Islamabad: Pakistan remains largely prone to challenges that have thwarted its efforts to create a climate-friendly government. Of all the challenges, rapid deforestation remains one of the gravest issues faced by the country even today.
Ayaz Khan for Asia Times writes that Pakistan has suffered a significant loss to climate change in two decades from 1998 to 2018, where 9,986 people lost their lives and USD 3.8 billion was reported in economic losses. Pakistan loses 27,000 hectares of natural forest area annually.
Since 1947, Pakistan’s total forest cover has dropped from 33 per cent to 5 per cent and tree cover in the country was a mere 0.74 per cent of total land area in 2010. In 2020, Pakistan lost 69.2 hectares of tree cover, equal to 19.6 kilotons of carbon dioxide emissions.
Dependency on firewood, urbanisation, and commodity-driven demands are leading factors in deforestation. In Pakistan, around 68 per cent depends on firewood, and the other two factors have contributed to 15 per cent of tree cover loss from 2001 to 2019.

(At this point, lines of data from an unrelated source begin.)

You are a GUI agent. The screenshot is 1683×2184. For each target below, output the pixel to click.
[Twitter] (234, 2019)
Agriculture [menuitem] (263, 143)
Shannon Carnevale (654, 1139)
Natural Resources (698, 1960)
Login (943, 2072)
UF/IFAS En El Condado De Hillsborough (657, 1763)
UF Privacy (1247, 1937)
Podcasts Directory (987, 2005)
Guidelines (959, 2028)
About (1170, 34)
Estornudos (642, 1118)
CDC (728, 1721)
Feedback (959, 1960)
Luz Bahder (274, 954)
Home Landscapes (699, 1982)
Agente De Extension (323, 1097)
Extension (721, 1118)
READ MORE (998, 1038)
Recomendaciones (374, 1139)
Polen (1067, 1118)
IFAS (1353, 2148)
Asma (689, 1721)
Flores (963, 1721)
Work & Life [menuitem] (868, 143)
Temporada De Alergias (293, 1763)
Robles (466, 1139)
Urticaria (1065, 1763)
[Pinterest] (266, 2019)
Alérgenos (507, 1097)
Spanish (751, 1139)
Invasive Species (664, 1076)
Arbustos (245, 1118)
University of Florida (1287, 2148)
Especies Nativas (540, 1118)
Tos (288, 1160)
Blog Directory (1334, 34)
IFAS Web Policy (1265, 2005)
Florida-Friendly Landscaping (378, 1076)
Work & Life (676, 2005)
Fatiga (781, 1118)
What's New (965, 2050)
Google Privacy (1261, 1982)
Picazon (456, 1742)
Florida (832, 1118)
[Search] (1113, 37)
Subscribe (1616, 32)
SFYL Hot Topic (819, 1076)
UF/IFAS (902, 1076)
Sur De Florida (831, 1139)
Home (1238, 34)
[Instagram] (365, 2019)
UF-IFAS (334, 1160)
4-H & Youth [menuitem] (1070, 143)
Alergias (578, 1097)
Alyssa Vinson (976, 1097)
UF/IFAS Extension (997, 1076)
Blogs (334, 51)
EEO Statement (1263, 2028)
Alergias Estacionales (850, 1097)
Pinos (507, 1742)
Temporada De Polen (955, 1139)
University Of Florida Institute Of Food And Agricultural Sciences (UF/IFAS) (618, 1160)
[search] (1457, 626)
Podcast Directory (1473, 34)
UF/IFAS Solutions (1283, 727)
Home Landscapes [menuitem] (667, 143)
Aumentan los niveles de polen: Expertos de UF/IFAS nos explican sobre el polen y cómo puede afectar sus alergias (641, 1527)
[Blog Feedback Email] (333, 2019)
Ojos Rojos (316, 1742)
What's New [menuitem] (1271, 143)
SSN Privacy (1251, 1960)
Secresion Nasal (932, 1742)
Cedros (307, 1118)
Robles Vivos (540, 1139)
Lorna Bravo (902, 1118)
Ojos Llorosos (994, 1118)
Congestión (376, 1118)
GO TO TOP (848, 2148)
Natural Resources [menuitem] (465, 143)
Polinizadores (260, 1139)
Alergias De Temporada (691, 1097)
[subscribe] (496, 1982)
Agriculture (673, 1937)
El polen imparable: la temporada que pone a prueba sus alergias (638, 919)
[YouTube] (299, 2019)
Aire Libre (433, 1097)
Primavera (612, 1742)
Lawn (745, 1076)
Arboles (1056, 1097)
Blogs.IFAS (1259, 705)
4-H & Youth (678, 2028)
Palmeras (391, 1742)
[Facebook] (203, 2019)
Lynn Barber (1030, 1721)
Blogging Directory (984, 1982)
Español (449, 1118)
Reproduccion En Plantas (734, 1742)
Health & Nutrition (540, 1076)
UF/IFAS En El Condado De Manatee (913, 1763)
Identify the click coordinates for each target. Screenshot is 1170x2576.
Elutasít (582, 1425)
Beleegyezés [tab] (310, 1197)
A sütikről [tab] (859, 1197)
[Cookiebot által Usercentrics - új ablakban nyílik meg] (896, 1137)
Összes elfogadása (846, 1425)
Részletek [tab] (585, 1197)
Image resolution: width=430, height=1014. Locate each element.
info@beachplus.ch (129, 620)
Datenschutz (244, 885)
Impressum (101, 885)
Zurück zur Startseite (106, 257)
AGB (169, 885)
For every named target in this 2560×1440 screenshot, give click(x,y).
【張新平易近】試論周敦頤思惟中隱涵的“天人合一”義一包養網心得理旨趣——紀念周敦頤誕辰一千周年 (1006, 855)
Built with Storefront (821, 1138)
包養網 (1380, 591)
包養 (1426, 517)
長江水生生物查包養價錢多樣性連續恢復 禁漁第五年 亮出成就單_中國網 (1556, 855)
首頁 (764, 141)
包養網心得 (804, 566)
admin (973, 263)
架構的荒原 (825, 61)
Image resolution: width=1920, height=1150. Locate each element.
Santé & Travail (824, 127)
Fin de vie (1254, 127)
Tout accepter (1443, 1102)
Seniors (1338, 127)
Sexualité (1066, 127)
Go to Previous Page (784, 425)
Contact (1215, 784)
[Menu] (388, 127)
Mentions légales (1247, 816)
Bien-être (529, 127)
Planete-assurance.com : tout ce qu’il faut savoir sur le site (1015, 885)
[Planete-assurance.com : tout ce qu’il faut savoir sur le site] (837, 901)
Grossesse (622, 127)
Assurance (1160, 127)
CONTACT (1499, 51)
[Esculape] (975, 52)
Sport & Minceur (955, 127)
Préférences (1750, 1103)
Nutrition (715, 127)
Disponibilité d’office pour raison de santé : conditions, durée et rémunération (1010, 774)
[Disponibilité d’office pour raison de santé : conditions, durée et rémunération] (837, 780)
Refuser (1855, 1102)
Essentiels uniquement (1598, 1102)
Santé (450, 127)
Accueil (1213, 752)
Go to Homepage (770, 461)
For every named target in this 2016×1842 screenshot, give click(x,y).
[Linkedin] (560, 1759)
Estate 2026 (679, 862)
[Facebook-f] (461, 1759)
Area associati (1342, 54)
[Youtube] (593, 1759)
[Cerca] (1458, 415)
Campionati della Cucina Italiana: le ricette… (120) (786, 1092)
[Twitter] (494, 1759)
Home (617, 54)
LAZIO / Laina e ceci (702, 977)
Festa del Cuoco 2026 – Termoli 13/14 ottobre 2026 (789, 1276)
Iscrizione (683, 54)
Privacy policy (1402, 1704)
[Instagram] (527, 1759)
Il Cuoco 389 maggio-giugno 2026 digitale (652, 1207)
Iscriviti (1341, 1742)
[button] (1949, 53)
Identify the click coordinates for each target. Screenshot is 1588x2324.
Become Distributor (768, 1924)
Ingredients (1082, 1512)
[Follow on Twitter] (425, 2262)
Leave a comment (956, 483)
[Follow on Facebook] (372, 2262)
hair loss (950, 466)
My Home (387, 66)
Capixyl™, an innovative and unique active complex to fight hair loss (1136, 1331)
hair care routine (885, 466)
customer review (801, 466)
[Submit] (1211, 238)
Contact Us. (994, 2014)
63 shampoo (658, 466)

Ayaz Khan writes that in 2019, during a case, the Lahore High Court (LHC) observed that Pakistan had the highest deforestation rate in the world.
Before that, in 2012, the Pakistani government expressed its resolve to take consolidated steps to reverse deforestation through the comprehensive National Climate Change Policy, however, the policy lacked the political will to implement it.
Although Pakistan’s contribution to global greenhouse gas emissions is merely 0.8 per cent of the total, it remains high and costly at home given the leading factors (agriculture and industrial growth) that contribute to greenhouse gas, accounting for more than 90 per cent, writes Asia Times.
With all these criteria, Pakistan will find it hard to achieve sustained biodiversity and reduce CO2 emissions while reducing agricultural and industrial dependency, and initiating and maintaining afforestation.
Initiating massive afforestation and controlling deforestation to confront rampant climate-change effects in the future have put Pakistan’s climate-related policies to the test, Ayaz Khan writes.
Afforestation will be a daunting process in the Balochistan and Sindh provinces. However, a community-based awareness approach to counter the rising climate challenges is missing from Pakistan’s initiatives.